• Information provided
● ● ● ●
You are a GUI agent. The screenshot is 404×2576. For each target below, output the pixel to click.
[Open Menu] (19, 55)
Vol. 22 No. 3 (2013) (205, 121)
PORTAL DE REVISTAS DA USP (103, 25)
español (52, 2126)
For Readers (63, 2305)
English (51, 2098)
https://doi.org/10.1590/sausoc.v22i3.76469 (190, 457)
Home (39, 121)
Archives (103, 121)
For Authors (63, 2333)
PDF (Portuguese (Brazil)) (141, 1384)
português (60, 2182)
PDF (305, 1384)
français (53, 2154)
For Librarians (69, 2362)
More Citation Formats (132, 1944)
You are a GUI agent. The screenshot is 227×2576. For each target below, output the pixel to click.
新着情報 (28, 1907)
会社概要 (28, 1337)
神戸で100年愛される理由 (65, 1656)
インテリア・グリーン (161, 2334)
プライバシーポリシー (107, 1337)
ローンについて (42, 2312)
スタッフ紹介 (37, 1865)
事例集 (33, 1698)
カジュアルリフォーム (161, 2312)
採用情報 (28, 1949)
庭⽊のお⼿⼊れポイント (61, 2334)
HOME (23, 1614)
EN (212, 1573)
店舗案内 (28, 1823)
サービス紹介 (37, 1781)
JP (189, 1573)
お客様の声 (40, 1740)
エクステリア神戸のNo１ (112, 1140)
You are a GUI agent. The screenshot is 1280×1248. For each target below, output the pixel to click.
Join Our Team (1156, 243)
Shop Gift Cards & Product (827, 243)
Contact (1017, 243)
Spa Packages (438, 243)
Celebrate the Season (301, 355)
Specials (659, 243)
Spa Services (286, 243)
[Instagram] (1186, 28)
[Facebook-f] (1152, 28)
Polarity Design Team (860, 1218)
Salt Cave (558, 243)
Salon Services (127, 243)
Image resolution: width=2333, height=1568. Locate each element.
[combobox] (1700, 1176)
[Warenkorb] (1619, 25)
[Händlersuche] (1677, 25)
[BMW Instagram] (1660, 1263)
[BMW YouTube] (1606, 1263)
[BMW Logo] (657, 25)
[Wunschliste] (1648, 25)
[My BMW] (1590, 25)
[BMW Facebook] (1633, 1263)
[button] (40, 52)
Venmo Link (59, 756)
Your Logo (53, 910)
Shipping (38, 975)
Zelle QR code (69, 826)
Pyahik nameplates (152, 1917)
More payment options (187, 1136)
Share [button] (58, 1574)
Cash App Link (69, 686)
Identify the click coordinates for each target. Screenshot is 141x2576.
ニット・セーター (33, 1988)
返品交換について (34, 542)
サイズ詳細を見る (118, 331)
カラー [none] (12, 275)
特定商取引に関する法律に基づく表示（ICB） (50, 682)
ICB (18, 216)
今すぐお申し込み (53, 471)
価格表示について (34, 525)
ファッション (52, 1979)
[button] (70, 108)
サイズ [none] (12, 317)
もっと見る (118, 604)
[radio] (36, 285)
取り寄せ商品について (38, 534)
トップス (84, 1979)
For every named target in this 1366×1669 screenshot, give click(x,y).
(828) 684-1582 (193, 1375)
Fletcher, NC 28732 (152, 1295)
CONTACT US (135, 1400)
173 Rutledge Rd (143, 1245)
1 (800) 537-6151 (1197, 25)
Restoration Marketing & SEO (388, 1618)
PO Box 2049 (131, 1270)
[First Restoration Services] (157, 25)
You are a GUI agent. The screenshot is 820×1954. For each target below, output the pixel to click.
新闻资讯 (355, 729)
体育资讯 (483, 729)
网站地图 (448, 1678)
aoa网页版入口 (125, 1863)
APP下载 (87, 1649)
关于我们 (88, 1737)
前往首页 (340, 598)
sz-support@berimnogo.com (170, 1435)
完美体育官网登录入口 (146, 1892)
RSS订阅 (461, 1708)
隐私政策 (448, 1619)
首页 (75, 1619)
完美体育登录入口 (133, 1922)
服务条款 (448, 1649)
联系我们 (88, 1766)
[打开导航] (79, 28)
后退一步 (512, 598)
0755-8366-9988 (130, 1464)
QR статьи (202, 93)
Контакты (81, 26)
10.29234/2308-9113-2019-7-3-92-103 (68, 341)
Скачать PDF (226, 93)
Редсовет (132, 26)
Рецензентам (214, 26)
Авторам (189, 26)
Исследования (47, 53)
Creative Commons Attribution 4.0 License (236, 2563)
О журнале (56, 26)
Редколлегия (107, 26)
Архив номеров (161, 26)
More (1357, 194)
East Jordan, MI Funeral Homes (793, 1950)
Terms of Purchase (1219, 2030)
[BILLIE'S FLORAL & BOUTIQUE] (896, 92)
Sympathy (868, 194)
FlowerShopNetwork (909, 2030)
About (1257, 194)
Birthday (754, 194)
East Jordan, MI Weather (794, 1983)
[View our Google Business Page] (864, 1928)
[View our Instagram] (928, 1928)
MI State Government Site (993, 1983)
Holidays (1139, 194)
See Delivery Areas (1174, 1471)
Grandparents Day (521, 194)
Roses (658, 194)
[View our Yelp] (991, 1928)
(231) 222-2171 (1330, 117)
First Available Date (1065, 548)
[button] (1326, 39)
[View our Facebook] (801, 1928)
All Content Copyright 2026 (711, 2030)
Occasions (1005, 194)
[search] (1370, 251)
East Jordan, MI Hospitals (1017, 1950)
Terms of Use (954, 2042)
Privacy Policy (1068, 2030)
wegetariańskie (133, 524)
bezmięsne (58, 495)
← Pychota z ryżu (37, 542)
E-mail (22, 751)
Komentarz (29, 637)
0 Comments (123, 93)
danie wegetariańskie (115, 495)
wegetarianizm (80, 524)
● ● ● ●
Using the material above, state how many lines include the string "click". Answer with a single number.

• The completed task
6